来源：互联网发布：javascript 移除元素编辑：程序博客网时间：2024/05/22 10:51

一、准备数据：
cifar10 的数据集共有 6 万幅 32 * 32 大小的图片，分为 10 类，每类 6000 张，其中 5 万张用于训练， 1 万张用于测试。数据集被分成了5 个训练的 batches 和 1 个测试的 batch。每个 batch 里的图片都是随机排列的。官网上提供了三个版本的下载链接，分别是 Python 版本的，Matlab 版本的和二进制文件版本的。其中，Python 版本的数据格式，官网上给了读取数据的代码，Matlab 版本的数据和 Python 版本的数据格式差不多。二进制版本的数据，有 5 个训练用的 batches，data_batch_1.bin ~ data_batch_5.bin 和一个测试用的 test_batch.bin。

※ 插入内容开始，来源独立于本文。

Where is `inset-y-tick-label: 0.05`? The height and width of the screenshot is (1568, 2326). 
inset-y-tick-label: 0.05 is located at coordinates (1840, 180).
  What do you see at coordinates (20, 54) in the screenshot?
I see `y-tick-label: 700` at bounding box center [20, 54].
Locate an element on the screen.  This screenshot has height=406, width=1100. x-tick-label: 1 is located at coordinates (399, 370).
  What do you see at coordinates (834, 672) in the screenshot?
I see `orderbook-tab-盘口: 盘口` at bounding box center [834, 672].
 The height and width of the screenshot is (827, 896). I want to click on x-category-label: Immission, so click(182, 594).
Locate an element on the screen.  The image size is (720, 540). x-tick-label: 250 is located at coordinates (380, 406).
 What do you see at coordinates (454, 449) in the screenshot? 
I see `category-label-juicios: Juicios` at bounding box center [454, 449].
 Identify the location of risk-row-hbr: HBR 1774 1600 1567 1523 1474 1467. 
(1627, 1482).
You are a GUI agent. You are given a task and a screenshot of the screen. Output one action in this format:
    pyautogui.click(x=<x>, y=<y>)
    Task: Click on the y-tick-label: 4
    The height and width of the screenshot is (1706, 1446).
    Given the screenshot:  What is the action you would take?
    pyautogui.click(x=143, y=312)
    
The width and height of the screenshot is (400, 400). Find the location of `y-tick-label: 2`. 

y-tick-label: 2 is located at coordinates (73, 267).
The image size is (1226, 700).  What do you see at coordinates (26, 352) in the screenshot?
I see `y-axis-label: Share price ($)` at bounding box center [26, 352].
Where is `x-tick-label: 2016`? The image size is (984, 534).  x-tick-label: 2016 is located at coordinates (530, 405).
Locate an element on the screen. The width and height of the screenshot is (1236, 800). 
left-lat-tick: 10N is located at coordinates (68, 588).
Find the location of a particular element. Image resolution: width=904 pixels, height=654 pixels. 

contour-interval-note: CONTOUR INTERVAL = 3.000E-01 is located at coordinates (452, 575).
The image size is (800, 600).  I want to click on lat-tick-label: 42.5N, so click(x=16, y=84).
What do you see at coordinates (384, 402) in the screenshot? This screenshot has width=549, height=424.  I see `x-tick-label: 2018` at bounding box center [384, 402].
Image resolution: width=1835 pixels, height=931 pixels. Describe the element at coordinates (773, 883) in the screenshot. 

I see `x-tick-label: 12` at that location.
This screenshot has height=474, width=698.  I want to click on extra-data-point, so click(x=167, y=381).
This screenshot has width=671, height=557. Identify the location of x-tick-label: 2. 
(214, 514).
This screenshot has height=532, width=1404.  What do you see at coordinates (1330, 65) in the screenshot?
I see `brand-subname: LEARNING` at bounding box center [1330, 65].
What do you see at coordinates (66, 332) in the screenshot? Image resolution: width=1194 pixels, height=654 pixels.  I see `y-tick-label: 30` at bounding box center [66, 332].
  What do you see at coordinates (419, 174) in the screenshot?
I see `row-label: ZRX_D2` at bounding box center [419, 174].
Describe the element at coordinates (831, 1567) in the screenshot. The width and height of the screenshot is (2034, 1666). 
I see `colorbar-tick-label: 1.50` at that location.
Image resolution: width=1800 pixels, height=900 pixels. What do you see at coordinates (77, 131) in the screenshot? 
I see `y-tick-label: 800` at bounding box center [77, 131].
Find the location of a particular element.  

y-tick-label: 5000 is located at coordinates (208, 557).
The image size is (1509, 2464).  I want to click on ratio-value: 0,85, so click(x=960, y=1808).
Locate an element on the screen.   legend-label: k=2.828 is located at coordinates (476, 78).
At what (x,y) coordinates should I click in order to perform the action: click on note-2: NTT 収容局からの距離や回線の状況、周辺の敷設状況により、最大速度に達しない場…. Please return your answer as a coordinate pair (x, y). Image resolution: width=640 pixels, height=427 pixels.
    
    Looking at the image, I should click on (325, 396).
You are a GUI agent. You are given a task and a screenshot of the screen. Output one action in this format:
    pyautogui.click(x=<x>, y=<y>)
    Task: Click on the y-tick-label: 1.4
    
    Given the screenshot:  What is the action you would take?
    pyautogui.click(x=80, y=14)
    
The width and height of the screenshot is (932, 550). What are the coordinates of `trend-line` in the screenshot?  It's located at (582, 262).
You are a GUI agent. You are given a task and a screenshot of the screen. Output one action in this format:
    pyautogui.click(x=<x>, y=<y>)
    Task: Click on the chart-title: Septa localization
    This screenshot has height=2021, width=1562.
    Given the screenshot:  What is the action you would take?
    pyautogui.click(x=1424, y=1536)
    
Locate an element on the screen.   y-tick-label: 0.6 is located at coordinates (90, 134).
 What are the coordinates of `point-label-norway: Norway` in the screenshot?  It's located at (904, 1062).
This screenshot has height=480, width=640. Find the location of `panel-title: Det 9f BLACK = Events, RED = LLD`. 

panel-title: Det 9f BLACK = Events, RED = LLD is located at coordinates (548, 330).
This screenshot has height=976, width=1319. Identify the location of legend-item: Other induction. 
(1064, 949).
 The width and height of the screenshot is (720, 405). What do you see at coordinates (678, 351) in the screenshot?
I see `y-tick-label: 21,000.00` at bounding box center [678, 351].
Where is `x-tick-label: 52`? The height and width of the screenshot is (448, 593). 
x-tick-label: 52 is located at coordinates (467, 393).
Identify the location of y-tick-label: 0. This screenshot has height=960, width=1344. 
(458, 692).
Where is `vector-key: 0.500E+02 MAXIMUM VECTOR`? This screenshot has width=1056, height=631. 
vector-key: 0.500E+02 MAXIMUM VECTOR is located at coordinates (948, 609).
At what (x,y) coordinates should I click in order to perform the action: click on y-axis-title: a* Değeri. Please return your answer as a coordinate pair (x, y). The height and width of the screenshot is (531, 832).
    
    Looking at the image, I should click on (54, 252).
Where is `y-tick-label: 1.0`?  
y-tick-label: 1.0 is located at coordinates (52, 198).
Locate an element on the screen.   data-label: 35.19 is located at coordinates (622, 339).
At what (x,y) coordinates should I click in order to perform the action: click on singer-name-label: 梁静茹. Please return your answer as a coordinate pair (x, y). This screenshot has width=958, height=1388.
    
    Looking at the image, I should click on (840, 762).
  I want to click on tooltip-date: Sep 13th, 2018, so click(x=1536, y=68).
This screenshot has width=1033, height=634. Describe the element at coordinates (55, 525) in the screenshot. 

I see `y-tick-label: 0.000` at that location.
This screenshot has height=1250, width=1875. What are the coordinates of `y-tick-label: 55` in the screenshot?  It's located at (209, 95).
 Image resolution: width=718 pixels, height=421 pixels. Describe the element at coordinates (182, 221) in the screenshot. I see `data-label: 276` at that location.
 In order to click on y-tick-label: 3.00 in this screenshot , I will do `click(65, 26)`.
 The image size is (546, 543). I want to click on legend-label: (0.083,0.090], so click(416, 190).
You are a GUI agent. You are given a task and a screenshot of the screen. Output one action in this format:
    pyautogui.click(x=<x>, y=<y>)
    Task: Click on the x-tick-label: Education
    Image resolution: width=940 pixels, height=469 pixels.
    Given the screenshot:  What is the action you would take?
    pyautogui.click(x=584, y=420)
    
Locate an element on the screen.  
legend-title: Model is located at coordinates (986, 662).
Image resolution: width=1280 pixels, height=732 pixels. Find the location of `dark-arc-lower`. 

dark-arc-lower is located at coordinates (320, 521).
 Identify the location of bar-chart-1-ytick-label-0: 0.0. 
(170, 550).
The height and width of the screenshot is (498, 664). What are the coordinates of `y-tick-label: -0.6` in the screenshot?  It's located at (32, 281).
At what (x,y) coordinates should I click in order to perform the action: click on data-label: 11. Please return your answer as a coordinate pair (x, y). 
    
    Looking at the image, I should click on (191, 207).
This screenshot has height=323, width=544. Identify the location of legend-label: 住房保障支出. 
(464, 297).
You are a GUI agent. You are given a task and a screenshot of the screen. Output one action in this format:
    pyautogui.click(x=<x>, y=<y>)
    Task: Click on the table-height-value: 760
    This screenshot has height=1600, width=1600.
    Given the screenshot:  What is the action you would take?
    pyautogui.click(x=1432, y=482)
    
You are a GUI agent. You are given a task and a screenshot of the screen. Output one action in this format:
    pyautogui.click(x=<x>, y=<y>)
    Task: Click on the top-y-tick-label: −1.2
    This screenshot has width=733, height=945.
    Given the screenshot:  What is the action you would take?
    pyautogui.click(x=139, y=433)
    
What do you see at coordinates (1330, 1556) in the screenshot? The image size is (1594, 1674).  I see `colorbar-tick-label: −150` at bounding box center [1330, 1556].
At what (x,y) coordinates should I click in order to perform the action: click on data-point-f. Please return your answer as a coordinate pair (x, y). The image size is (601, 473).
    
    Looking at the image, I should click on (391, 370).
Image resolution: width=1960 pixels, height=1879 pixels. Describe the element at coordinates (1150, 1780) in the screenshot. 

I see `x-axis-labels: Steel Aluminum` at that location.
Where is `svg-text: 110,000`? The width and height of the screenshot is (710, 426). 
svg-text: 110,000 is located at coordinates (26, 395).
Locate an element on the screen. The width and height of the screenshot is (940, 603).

考虑到 TensorFlow 可以读取固定长度格式的数据（用 tf.FixedLengthRecordReader ），我们下载二进制格式的数据。新建文件夹/home/your_name/TensorFlow/cifar10/data，从cifar10 官网上下载二进制格式的文件压缩包，解压到此文件夹，得到 cifar-10- batches-bin 文件夹，里面有 8 个文件，6 个 .bin文件，一个 readme，一个 .txt 说明了类别。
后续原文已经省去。